▶ EXTRAIT SOURCE
*****

Le processus d’acculturation ayant conduit les Amérindiens à accepter le confinement dans les réserves, Ashini erre dans la forêt sans rencontrer personne. À la sédentarisation, à la dépossession, Ashini oppose ce qui était une traditionnelle mobilité des Peuples des Premières Nations ; à l’espace rationalisé, pensé et mesuré, géographiquement circonscrit, il oppose la liberté de déplacement dans l’immensité des forêts et des champs que s’est approprié l’homme blanc :

«Mon pays, le pays des Montagnais, Les Montagnais ? Puisqu’il n’était vraiment le pays des Montagnais, quelque illusion que j’en puisse entretenir, puis cet Ungava, ce Labrador, cette Côte Nord, péninsule immense comme un royaume n’appartiennent qu’aux Blancs qui avaient déjà commencé à en user à leur guise en me refoulant moi et les autres errants jusqu’au-delà de la rivière Pentecôte, au-delà de la rivière aux Outardes et plus loin encore, pourquoi ne serais-je pas le libérateur ?.» (Thériault, 1988, pp: 37)

Parallèlement au voyage dans l’intérieur de la forêt d’Ungava, le personnage fait un voyage intérieur, à la recherche des mémoires. Deux voyages fatals, comme le récit le montre. Si dans le présent, au plan immédiat et proche, ce sont les souvenirs qui se constituent comme une mémoire familiale, sur le plan psychique, au fur et à mesure qu’il se distancie et approfondit le parcours, les souvenirs se font plus émouvants et deviennent la mémoire collective de toute une société, c’est-à-dire celle des temps premiers. Et c’est dans ce trajet, comme un voyageur de l’histoire, qu’Ashini fait l’inventaire de son histoire personnelle et de la vie de son peuple, de façon à reconquérir les valeurs et les traditions, et ce, après avoir exorcisé les fantômes et les démons représentés par l’image du colonisateur.

*****

▶ TÂCHES À RÉALISER
#1 D'après l'extrait sur Ashini, au-delà de quelles rivières les Blancs ont-ils refoulé le personnage et les autres errants ?
#2 Transcrivez le passage de l'extrait sur Ashini qui commence à « Parallèlement au voyage » et se termine à « l’image du colonisateur. ».

*****

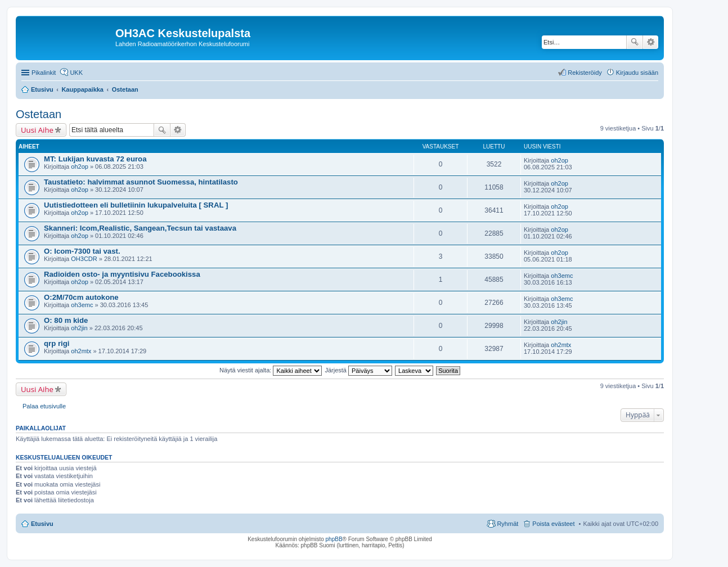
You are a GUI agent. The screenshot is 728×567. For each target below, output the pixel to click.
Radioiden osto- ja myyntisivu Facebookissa (122, 274)
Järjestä (358, 370)
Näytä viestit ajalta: (271, 370)
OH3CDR (84, 259)
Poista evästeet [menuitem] (553, 524)
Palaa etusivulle (44, 406)
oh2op (79, 166)
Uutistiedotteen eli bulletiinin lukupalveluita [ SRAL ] (136, 205)
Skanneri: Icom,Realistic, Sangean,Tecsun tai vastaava (140, 228)
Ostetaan (38, 114)
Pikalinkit (43, 73)
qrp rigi (56, 343)
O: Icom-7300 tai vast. (82, 251)
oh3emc (561, 276)
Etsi (635, 42)
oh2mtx (81, 351)
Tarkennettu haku (650, 42)
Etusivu (42, 524)
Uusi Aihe (37, 130)
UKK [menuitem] (76, 73)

*****

▶ SOLUTIONS DÉTAILLÉES
#1 Au-delà de la rivière Pentecôte et de la rivière aux Outardes.

#2
Parallèlement au voyage dans l’intérieur de la forêt d’Ungava, le personnage fait un voyage intérieur, à la recherche des mémoires. Deux voyages fatals, comme le récit le montre. Si dans le présent, au plan immédiat et proche, ce sont les souvenirs qui se constituent comme une mémoire familiale, sur le plan psychique, au fur et à mesure qu’il se distancie et approfondit le parcours, les souvenirs se font plus émouvants et deviennent la mémoire collective de toute une société, c’est-à-dire celle des temps premiers. Et c’est dans ce trajet, comme un voyageur de l’histoire, qu’Ashini fait l’inventaire de son histoire personnelle et de la vie de son peuple, de façon à reconquérir les valeurs et les traditions, et ce, après avoir exorcisé les fantômes et les démons représentés par l’image du colonisateur.